Friday 7 February 2014

Behind the Camera

Behind the Camera

I am the kid in school with the camera. I take photographs, it's kind of my thing. It makes me incredibly happy, it makes me incredibly more sane than I would otherwise have been.

But I'm also an attention whore.

To an extent that is. I'm a very shy person in real life, unless you know me in which case I seldom shut up. I can't public speak, and once I had to stand up in front of the class whilst a song of my choice played, and I shook so much I couldn't write for another five minutes. But I've found the guts to public speak before, and I can do it (under a lot of pressure) and more than that, I'm a theatre kid. It's not the audience I am afraid of. It's the showing myself.

Sometimes, like the photography, I retreat to backstage. I just completed a play where I wrote the lighting and sound scripts, burnt the sound effects onto disks and eventually assisted the technical department in a professional theatre using my script and effects. But more often than not, I'm the child whose reciting Shakespeare or trying to find Neverland.

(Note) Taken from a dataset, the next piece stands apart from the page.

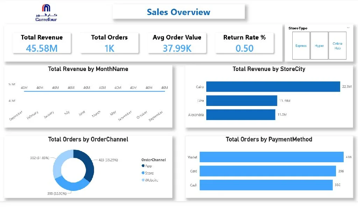The height and width of the screenshot is (221, 358).
Task: Open the Return Rate % card
Action: pos(244,43)
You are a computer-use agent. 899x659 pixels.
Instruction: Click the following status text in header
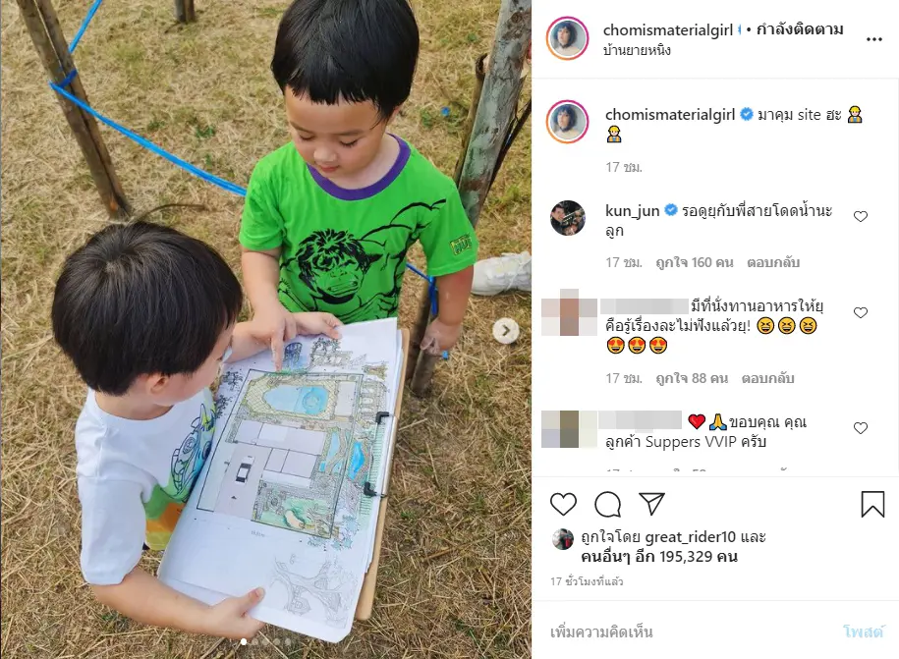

I love photography for itself, but I also love that within my circle of friends, it's me that they come for for photographs, for film, for editing, for working out how to attach the 88mm lense to their dad's camera...I'm pretty sure they get something out of it as well. My best friend Claire got over 500 hundred images to use for her Bronze DofE trampolining proof...whilst I got to scrounge around in the dirt for my own trampolining images.

Here is the problem! Because I am always hidden behind the camera, there are virtually no pictures of me. That's a tiny exaggeration; it's not like people don't offer. There are so many lovely people who offer to get a picture of me pirouetting or performing a front landing...but because of the experience I have with a camera, I'm a massively picky snob.

There is a photo shoot I've wanted to recreate for a while, and I know exactly how I would do it, I've experimented with the makeup and facepaint I would use, I even know how I would make the costumes. But in my head, I am one of the characters. In fact, because I designed the ideas in my head, I am the girl who I see as the main person. That doesn't make me the best person for the job. It is just what I think, I suppose.

I am not entirely sure where I am going with this post. I suppose it's about the child peering out from behind the camera at her peers who all look fabulous, doing what they do and wanting in on the action, and you can see that as a metaphor for life, but it isn't really. We are told we can't do everything we want to do in life, and I guess that's okay. But it would also be really nice to, just for once, be in on that and be the girl who stands in front of the camera and gets to say "Cheese!"